We’re Gonna Need a Smaller Violin

It appears taht Bill Kristol’s Weekly Standard is at risk of closure:

Things don’t look good for The Weekly Standard. Yesterday, CNN’s Oliver Darcy reported that the conservative magazine may shutter after sparring between its leadership and owners MediaDC, who told the magazine’s editor, Stephen Hayes, that he could court potential buyers, then went back on the pledge. While MediaDC’s parent company wouldn’t be drawn publicly last night, MediaDC’s chairman, Ryan McKibben, has reportedly requested a meeting with Hayes next week. Ominously, Darcy reports, he’s requested that the entire Standard staff be made available immediately afterward.

The Standard has steadfastly opposed the Trump presidency, making it a relative rarity in conservative media circles. Its anti-Trump stance—and stated commitment to fact-driven and nuanced debate—helps explain why CNN’s scoop elicited such widespread concern in the mediasphere. On the right, Noah Rothman, an associate editor at Commentary magazine, tweeted, “This would be a disaster.
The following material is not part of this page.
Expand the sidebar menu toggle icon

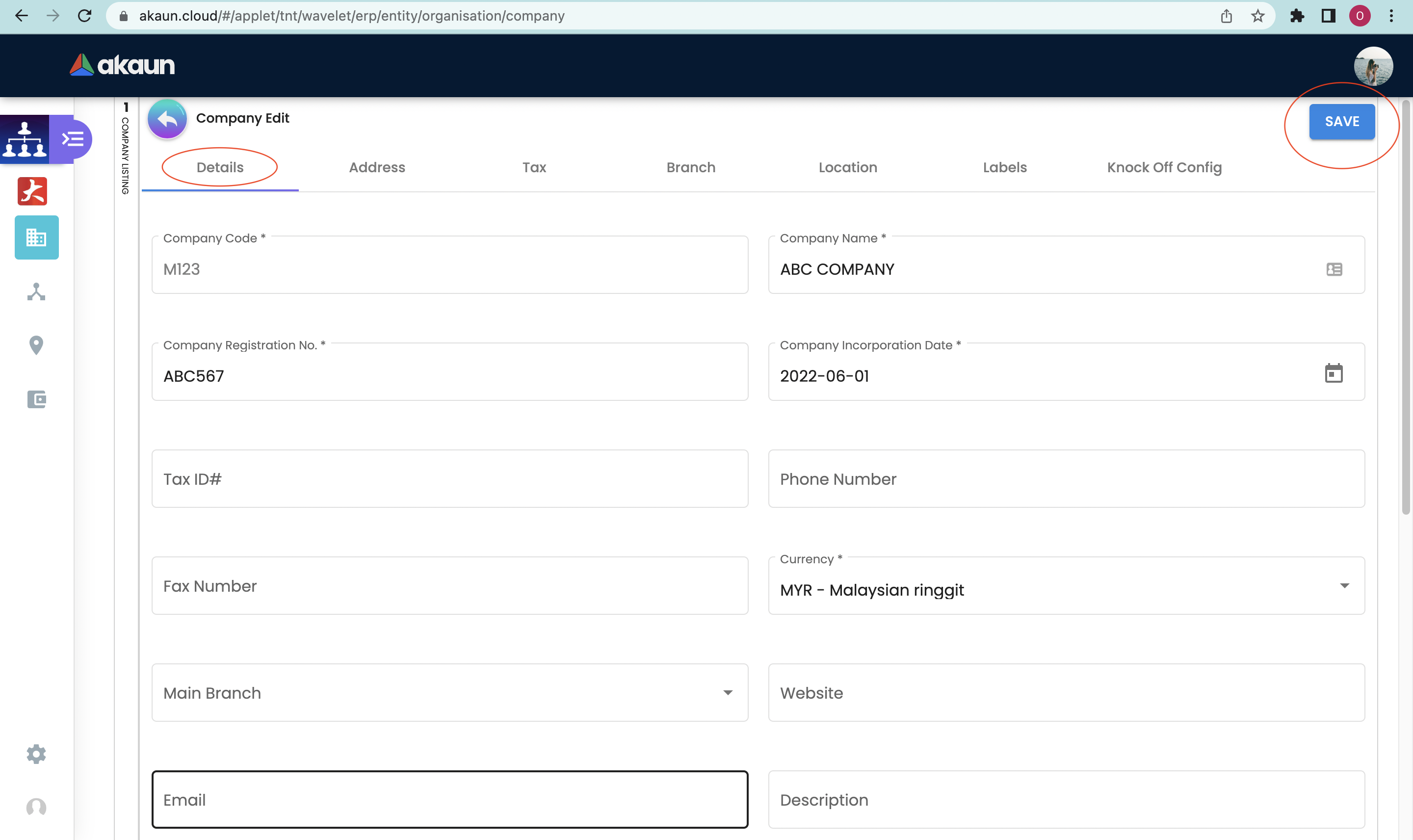73,139

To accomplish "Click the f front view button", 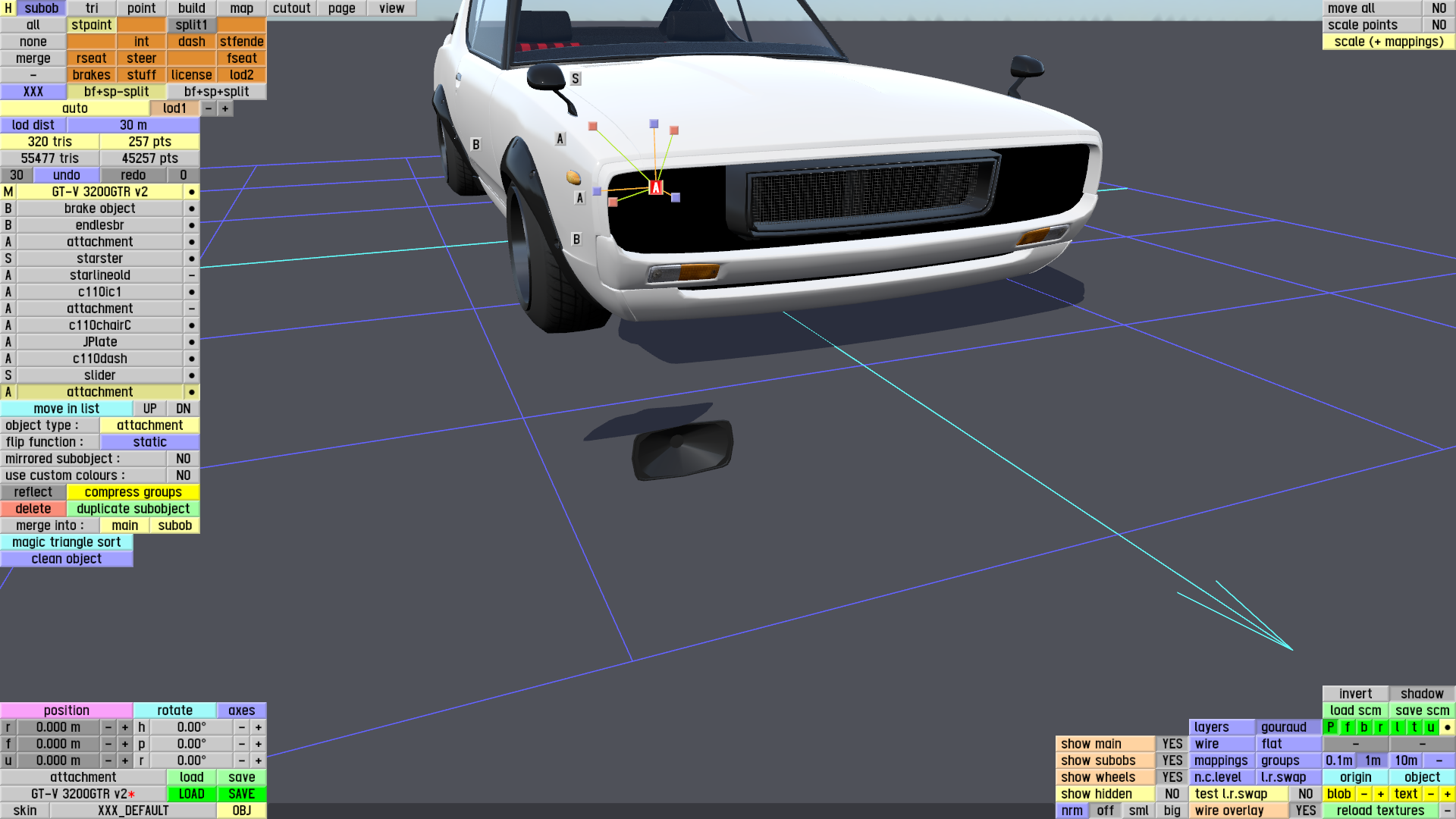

The Weekly Standard is indispensable.” Further left, Mother Jones CEO Monika Bauerlein called CNN’s story “terrible news.” The Atlantic’s Adam Serwer added, “I’m obviously not the target audience for The Weekly Standard but its output in the Trump era has mostly avoided the bizarre tone of Trumpist sycophancy dominating much of conservative media and losing it would be bad.”

No.

The fact that The Weekly Standard is right, for all the wrong reasons, for once, does not justified its continued existence.

Even now, as a “fact checker” for Facebook, it continues its role as a pox on public discourse and a welfare program for overpriviliged conservatives.

The hand-wringing for a publication that was begun to pursue Bill Clinton’s penis and to advocate for destabilizing wars throughout the world does not deserve support for anyone who might consider themselves a journalist.